- [Data]
++++++
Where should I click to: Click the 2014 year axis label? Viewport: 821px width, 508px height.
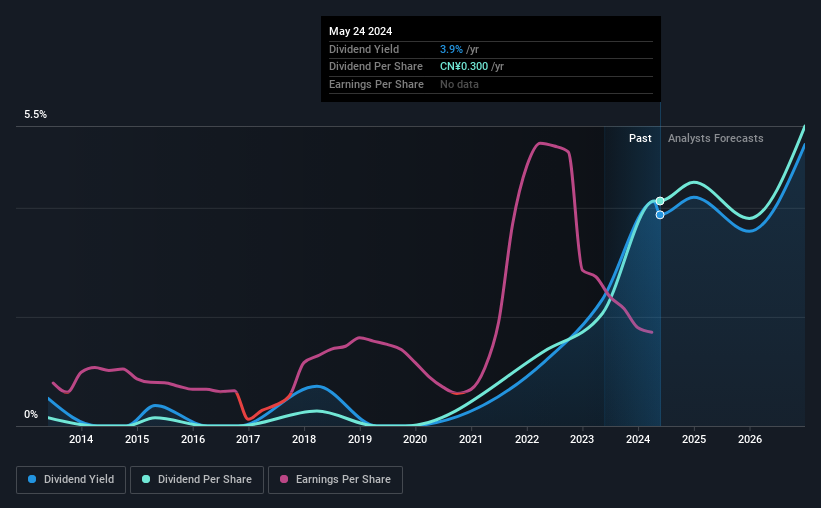(81, 439)
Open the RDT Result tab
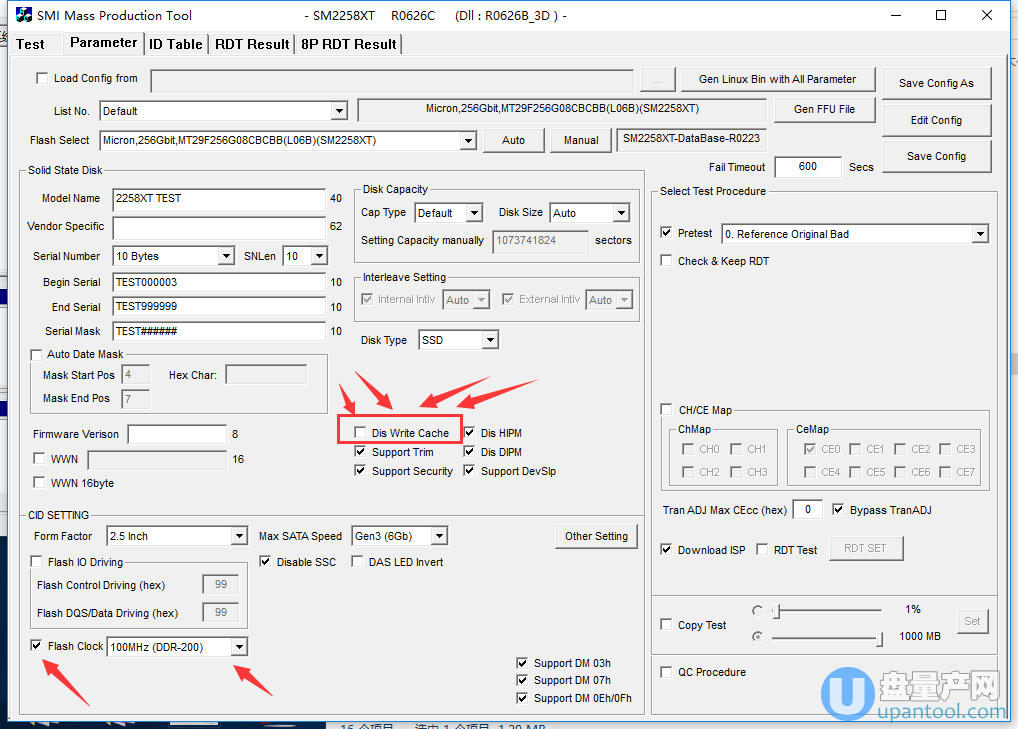 click(252, 44)
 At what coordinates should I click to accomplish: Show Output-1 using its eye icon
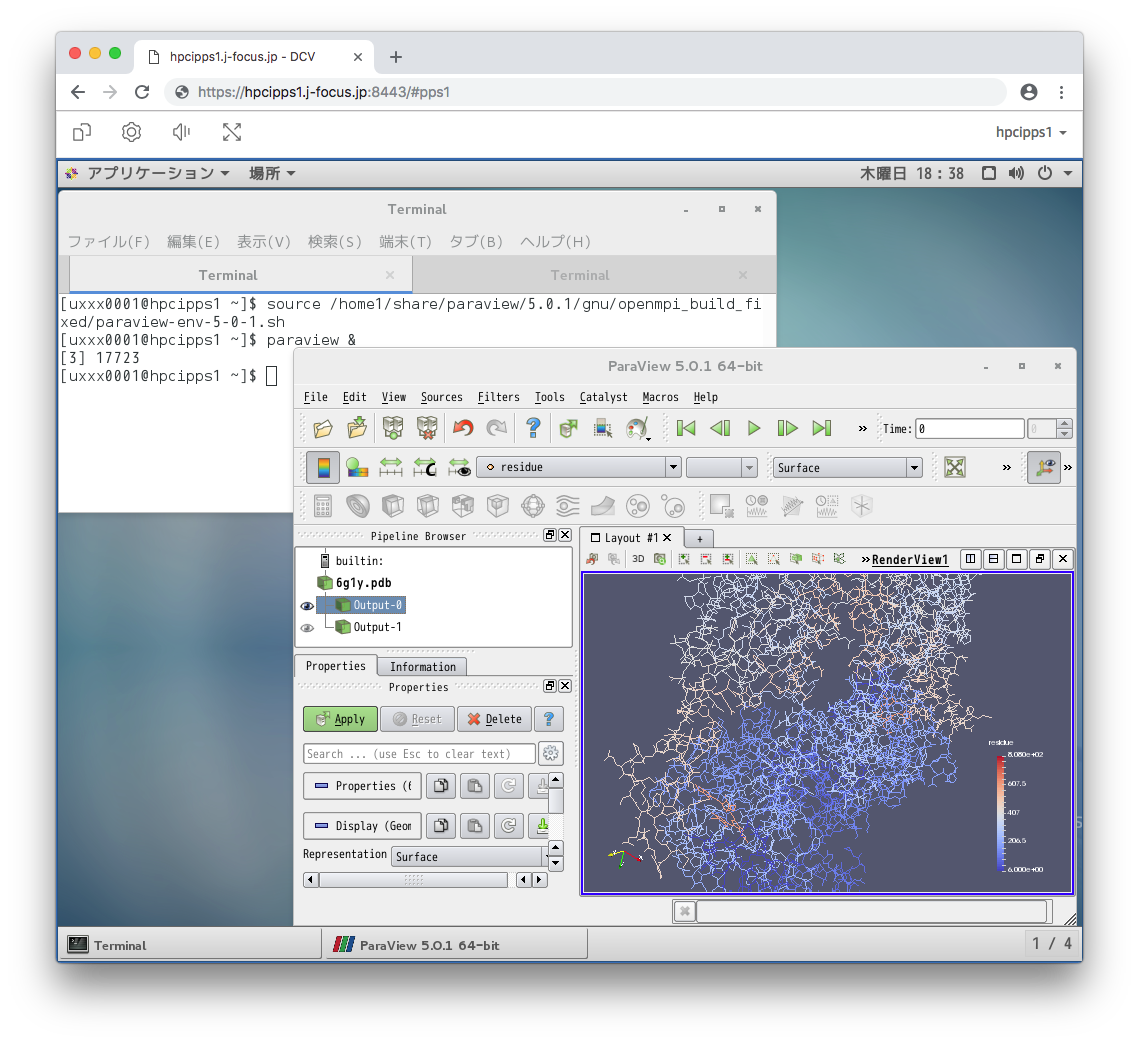(x=307, y=628)
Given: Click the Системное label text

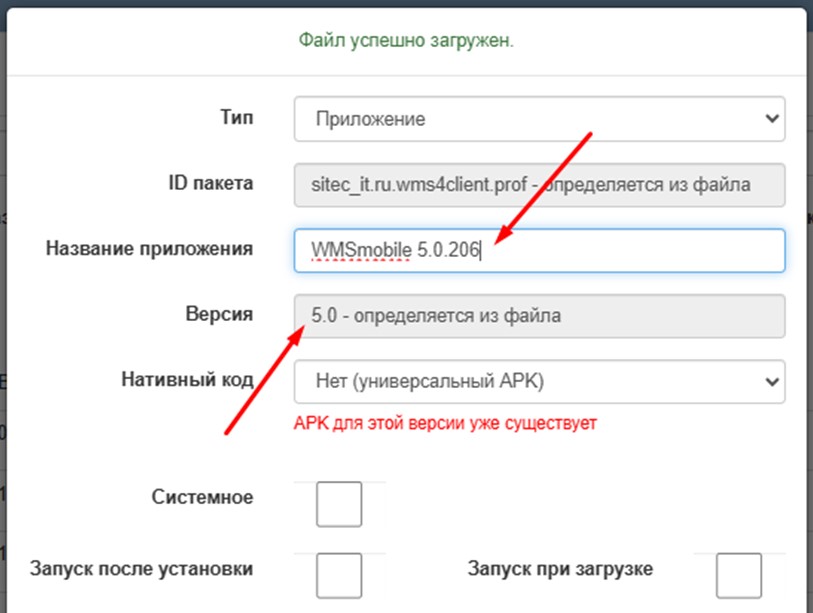Looking at the screenshot, I should [x=202, y=497].
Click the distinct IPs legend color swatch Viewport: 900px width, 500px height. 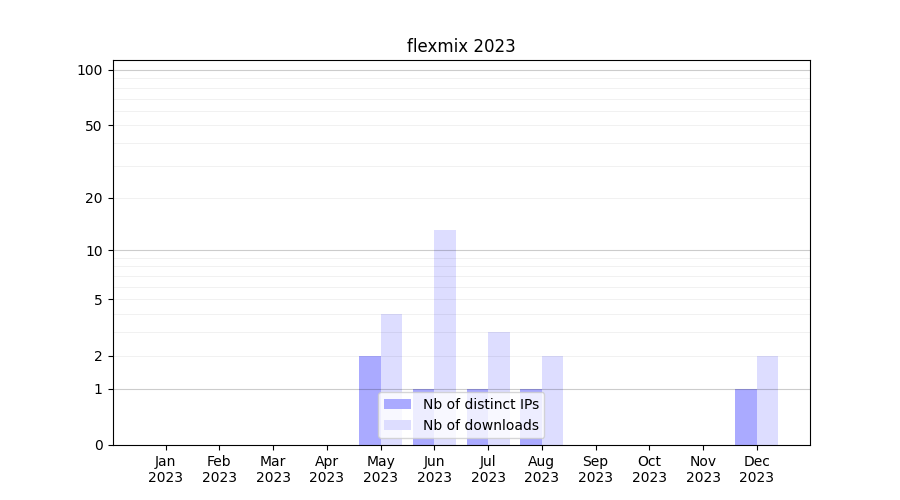pos(397,404)
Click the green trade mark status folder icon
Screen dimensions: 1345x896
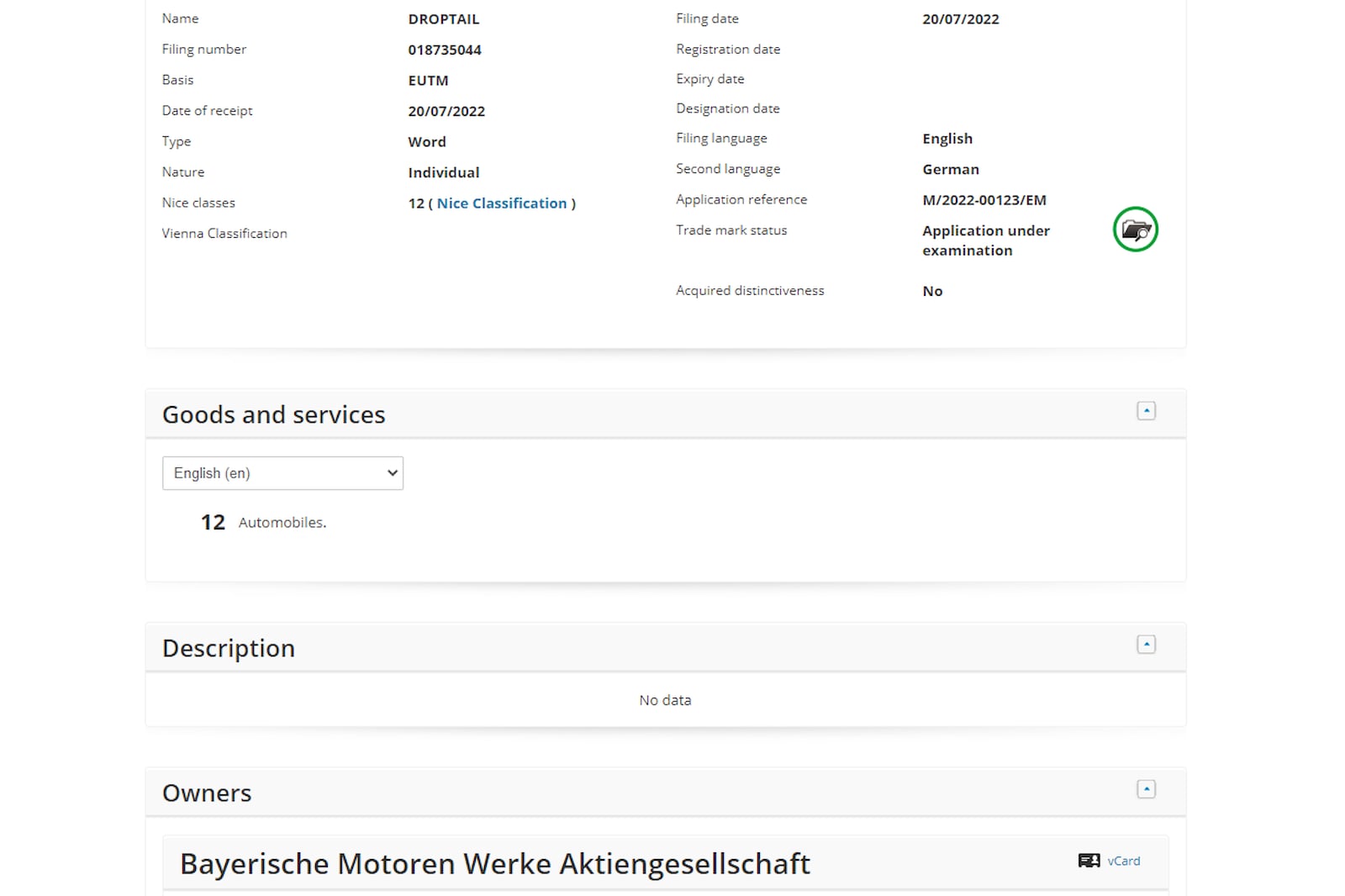pos(1135,229)
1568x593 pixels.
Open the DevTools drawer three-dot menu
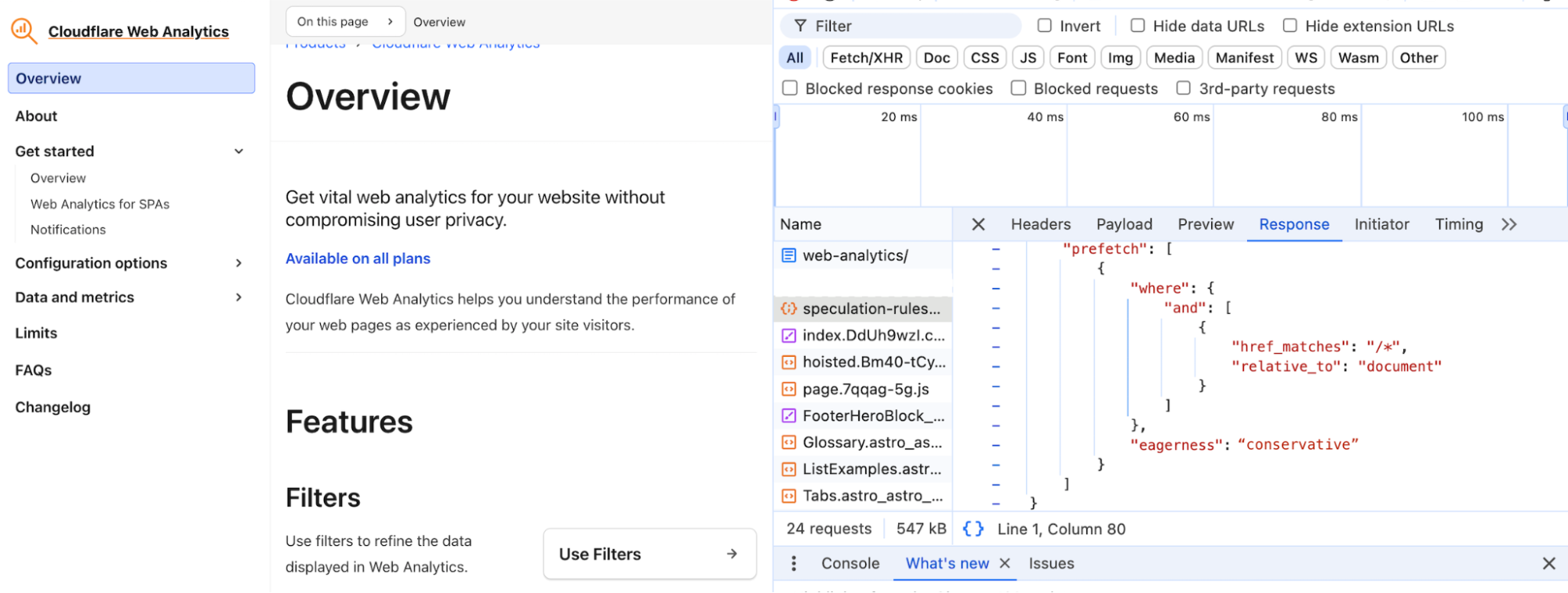794,563
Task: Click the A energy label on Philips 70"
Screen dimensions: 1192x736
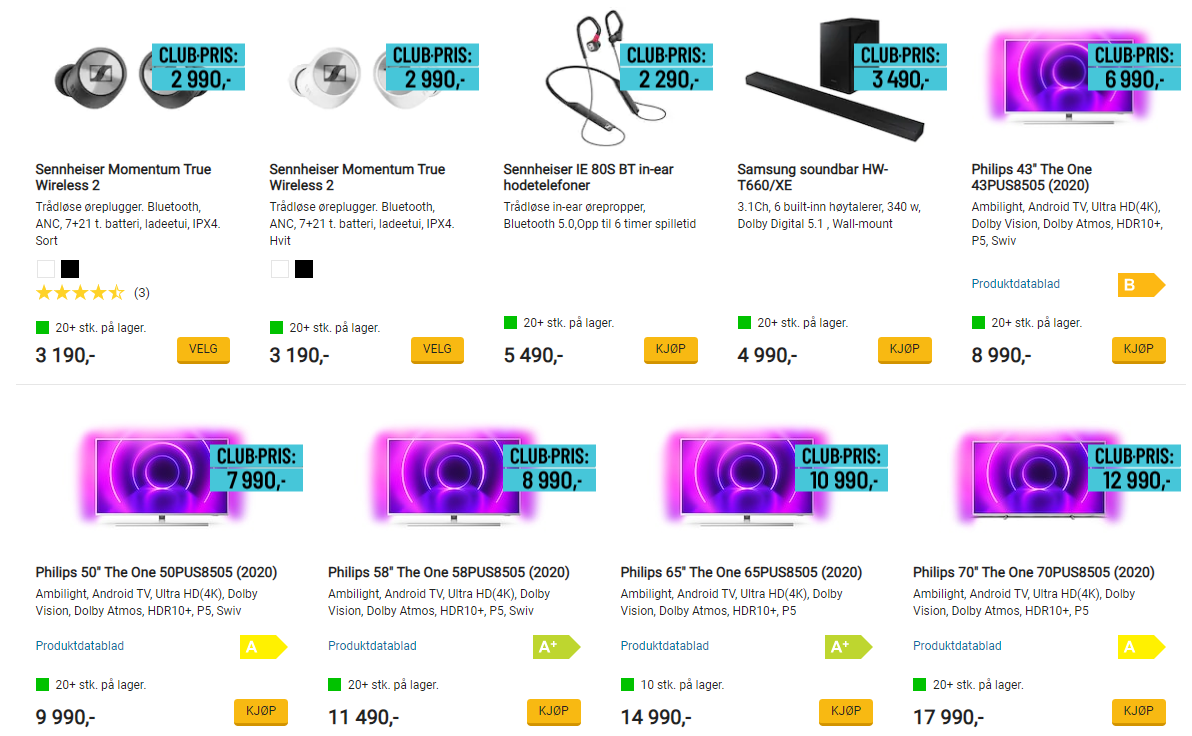Action: (x=1140, y=647)
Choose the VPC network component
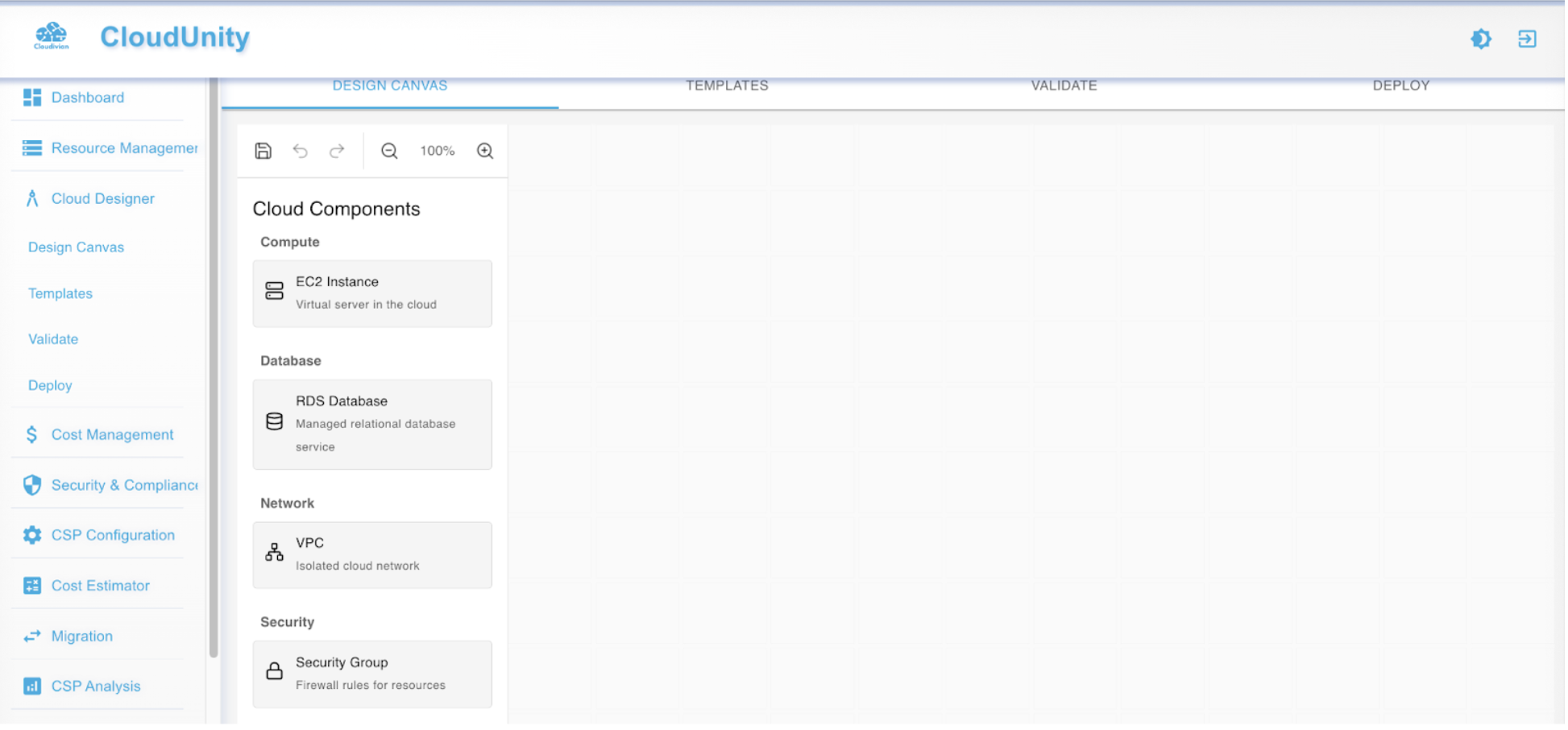The image size is (1568, 730). (372, 554)
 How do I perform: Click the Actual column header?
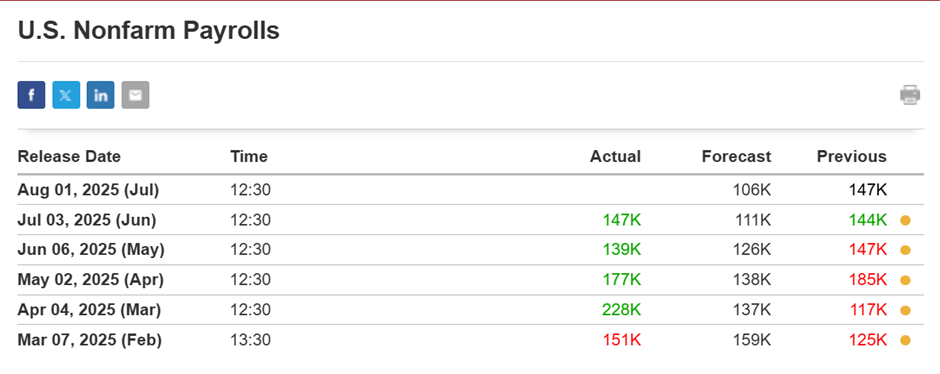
++++++
- [What the task requires] All lines from the one that contains "Choose the VPC network component" through the last line of the data should be retyped exactly, with the pictures left out.

- [Output]
Choose the VPC network component
The image size is (1568, 730). (372, 554)
 How do I perform: Click the Actual column header?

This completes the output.